**Record set:**
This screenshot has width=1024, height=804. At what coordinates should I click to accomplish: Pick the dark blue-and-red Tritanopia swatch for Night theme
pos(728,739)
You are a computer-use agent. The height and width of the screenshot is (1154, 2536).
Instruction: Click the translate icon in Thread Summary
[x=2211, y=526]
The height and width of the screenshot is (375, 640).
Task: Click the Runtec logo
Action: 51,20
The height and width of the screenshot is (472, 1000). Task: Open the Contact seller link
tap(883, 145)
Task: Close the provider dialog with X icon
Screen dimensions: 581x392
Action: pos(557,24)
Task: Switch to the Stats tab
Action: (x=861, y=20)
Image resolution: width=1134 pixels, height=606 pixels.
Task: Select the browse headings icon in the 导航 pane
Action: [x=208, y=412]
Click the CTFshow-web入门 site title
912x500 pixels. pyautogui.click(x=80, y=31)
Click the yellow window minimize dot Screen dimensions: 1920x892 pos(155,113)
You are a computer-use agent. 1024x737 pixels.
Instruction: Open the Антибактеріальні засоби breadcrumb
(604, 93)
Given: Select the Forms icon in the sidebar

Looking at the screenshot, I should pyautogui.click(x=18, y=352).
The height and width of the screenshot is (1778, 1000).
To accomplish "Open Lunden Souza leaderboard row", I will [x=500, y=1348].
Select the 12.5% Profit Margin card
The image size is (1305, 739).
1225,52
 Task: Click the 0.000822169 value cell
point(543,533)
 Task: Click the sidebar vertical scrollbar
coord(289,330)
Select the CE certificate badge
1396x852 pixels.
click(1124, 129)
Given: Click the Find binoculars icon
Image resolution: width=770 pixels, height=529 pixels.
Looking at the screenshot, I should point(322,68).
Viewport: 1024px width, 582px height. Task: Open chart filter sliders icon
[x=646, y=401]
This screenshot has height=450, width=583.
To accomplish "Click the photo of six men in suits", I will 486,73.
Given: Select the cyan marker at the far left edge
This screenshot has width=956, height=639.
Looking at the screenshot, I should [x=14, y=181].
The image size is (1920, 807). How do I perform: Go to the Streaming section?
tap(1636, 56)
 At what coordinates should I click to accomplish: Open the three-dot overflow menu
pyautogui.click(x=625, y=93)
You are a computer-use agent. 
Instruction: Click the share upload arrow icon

**Given request:** Can you rename "Instruction" to "Goal" throughout the records above and give them again with everything else unchanged?

**Output for this task:**
This screenshot has width=1024, height=804. At what coordinates should I click to accomplish: Pick the dark blue-and-red Tritanopia swatch for Night theme
pos(728,739)
You are a computer-use agent. The height and width of the screenshot is (1154, 2536).
Goal: Click the translate icon in Thread Summary
[x=2211, y=526]
The height and width of the screenshot is (375, 640).
Task: Click the Runtec logo
Action: 51,20
The height and width of the screenshot is (472, 1000). Task: Open the Contact seller link
tap(883, 145)
Task: Close the provider dialog with X icon
Screen dimensions: 581x392
Action: pos(557,24)
Task: Switch to the Stats tab
Action: (x=861, y=20)
Image resolution: width=1134 pixels, height=606 pixels.
Task: Select the browse headings icon in the 导航 pane
Action: [x=208, y=412]
Click the CTFshow-web入门 site title
912x500 pixels. pyautogui.click(x=80, y=31)
Click the yellow window minimize dot Screen dimensions: 1920x892 pos(155,113)
You are a computer-use agent. 1024x737 pixels.
Goal: Open the Антибактеріальні засоби breadcrumb
(604, 93)
Given: Select the Forms icon in the sidebar

Looking at the screenshot, I should pyautogui.click(x=18, y=352).
The height and width of the screenshot is (1778, 1000).
To accomplish "Open Lunden Souza leaderboard row", I will [x=500, y=1348].
Select the 12.5% Profit Margin card
The image size is (1305, 739).
1225,52
 Task: Click the 0.000822169 value cell
point(543,533)
 Task: Click the sidebar vertical scrollbar
coord(289,330)
Select the CE certificate badge
1396x852 pixels.
click(1124, 129)
Given: Click the Find binoculars icon
Image resolution: width=770 pixels, height=529 pixels.
Looking at the screenshot, I should point(322,68).
Viewport: 1024px width, 582px height. Task: Open chart filter sliders icon
[x=646, y=401]
This screenshot has height=450, width=583.
To accomplish "Click the photo of six men in suits", I will 486,73.
Given: Select the cyan marker at the far left edge
This screenshot has width=956, height=639.
Looking at the screenshot, I should [x=14, y=181].
The image size is (1920, 807). How do I perform: Go to the Streaming section?
tap(1636, 56)
 At what coordinates should I click to accomplish: Open the three-dot overflow menu
pyautogui.click(x=625, y=93)
You are a computer-use agent. 
Goal: Click the share upload arrow icon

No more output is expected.